France’s Clean Nuclear Energy Leapfrogs Germany’s Solar And Wind

Wikipedia Commons
In the battle for ‘clean’ energy, France has whipped Germany by a margin of 3 to 1 with its use of reliable nuclear power. However, most environmental zealots hate nuclear energy as much as fossil fuels, so their collective global lobby has blocked development of new nuclear power plants. If it is allowed to continue, this foolishness will set humanity back 100 years. ⁃ TN Editor

France completed construction on 76% of its current 58 reactors at an inflation-adjusted cost of $330 billion (€290 billion). The complete buildout of the 58 reactors was less €400 billion. Germany would need 50% more nuclear energy than France to completely replace all other power generation. This would cost €600 billion if Germany could match France’s build from the 1980s. Costs and safety regulations have increased even though France’s nuclear power has operated without incident for over 30 years. 80 nuclear reactors would now cost €1600 billion euros for Germany. This would still be cheaper than the estimated costs for the solar and wind buildout that is underway.

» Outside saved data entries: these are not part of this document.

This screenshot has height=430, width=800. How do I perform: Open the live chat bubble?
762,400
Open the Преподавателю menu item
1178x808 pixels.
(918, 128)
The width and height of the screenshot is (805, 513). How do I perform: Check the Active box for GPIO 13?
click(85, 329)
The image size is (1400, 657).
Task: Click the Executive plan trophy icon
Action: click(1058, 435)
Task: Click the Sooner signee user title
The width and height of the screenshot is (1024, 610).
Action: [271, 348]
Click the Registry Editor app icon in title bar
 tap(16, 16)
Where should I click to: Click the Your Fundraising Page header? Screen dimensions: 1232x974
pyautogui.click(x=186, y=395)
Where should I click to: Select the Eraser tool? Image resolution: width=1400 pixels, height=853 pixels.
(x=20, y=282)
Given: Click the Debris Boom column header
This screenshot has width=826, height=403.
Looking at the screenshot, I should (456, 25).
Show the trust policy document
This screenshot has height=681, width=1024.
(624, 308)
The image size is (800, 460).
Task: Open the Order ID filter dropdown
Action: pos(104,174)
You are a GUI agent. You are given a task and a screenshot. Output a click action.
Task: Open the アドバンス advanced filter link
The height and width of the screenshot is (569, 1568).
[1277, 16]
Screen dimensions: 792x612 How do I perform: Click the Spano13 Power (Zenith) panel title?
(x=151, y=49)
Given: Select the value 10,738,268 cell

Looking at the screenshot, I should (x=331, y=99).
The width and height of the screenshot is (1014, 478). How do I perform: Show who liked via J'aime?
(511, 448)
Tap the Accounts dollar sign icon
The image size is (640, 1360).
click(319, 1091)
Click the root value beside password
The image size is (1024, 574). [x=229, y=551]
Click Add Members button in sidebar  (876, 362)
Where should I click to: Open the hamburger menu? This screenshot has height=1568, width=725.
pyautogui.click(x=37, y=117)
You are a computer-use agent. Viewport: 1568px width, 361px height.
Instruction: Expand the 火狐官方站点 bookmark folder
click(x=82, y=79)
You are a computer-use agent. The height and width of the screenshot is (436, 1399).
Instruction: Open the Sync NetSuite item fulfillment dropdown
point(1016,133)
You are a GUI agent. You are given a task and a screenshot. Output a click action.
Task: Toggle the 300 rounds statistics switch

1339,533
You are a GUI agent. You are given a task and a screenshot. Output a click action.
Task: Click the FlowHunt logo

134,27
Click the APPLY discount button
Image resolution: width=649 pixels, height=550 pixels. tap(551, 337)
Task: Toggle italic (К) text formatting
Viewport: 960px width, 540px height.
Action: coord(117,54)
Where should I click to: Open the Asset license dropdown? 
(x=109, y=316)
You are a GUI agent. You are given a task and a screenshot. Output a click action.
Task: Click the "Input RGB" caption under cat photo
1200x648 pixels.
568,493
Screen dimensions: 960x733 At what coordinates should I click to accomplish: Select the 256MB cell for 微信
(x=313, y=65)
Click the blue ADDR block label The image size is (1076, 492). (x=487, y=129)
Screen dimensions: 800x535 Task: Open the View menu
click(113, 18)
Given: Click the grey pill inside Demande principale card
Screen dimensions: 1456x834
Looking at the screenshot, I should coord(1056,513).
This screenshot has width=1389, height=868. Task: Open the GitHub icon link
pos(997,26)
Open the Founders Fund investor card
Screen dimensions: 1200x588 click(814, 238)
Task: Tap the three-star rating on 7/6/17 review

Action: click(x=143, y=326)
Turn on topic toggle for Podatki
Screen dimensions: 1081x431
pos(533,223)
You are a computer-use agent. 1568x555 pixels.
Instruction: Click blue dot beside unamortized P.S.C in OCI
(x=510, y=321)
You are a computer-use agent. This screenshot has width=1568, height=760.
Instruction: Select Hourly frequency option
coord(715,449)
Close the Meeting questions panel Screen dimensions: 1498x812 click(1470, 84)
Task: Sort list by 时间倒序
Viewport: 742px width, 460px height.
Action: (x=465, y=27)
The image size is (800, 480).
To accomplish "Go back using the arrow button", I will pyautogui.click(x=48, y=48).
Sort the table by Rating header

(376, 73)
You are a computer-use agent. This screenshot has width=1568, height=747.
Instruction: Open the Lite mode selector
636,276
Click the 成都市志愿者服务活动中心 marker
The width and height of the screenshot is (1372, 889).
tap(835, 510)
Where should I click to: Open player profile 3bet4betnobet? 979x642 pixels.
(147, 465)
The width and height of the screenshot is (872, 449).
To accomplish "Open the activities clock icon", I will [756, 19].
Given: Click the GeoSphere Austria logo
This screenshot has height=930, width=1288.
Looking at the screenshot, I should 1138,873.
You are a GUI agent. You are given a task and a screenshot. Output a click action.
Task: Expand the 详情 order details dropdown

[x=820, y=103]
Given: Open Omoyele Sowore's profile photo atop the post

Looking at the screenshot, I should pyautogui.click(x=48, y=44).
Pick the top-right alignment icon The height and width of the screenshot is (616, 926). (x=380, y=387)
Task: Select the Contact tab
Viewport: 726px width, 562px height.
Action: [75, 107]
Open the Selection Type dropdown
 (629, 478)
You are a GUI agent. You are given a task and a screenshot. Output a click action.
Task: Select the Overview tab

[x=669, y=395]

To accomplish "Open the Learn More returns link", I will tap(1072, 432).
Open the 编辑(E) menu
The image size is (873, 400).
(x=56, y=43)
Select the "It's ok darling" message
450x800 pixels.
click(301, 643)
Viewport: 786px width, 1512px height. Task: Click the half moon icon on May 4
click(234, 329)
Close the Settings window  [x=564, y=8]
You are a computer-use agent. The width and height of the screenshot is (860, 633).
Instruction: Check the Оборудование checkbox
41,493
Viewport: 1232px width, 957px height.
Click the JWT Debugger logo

France built its nuclear power in less than 15 years.

Germany’s feed in tariff support of renewables started by 1991. The Germany Energiewende (German for energy transition) started in 2010.

In 2013, Germany’s economy and energy minister, Peter Altmaier, said building up the solar and wind power in Germany would cost one trillion euros by the end of the 2030s. Feed in tariffs alone would cost a total of 680 billion euros by 2022.

Estimates of the total amount of Germany’s annual investment vary from 15 to 40 billion euros. Consumers in Germany pay about 25 billion euros per year in higher energy bills.

A BDI study (by Boston Consulting Group (BCG) and the consultancy Prognos) says that cutting emissions by 80 percent by 2050 (the lower end of Germany’s climate targets) – would require cumulative total investment of 1.5 trillion euros. Reducing emissions by 95 percent (the high end of Germany’s 2050 climate targets) would require total investment of about 2.3 trillion euros.

A study conducted by the Energy Systems of the Future (ESYS) at the National Academy of Science and Engineering (Acatech) shows comparable results, arguing that a successful energy transition, including the decarbonisation of transport and heating, will require annual investment of between 30 and 60 billion euros over the next 3 decades.

Germany’s investment in the power sector alone would amount to 520 billion euros by 2025, with the renewables surcharge being the largest driver of costs by far.

Germany is 2% of the world carbon dioxide emissions.